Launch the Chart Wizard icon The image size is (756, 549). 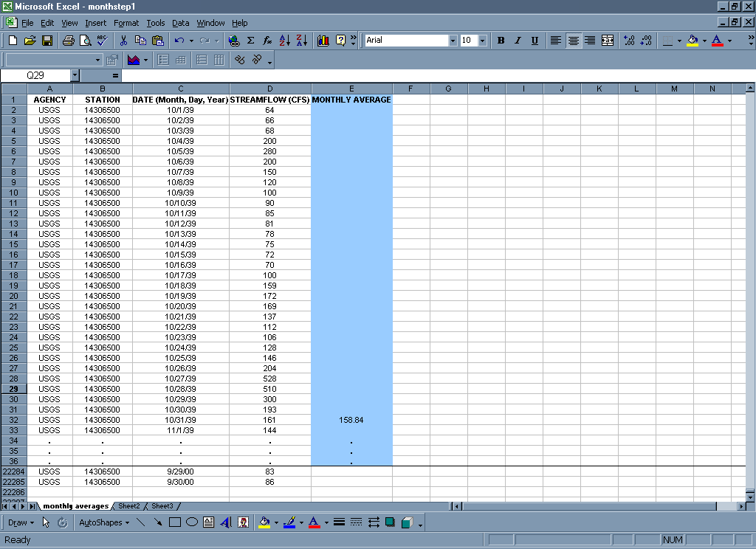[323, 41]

--

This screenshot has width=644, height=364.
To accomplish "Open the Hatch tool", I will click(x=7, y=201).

==

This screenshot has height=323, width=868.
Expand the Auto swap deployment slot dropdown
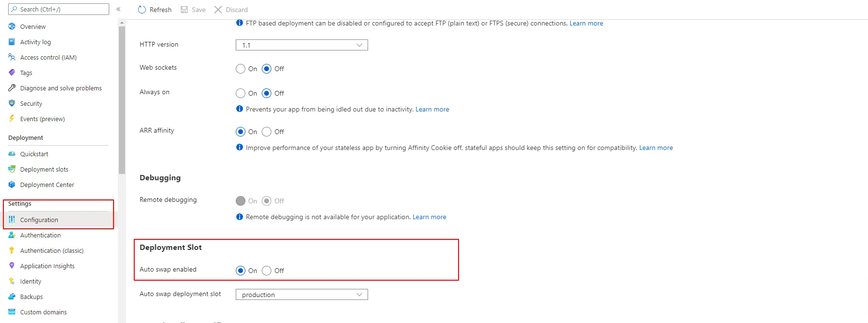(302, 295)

#### WORK ORDER
Copy every line above that includes the string "height".

#### TASK RESULT
This screenshot has width=644, height=364.
This screenshot has height=323, width=868.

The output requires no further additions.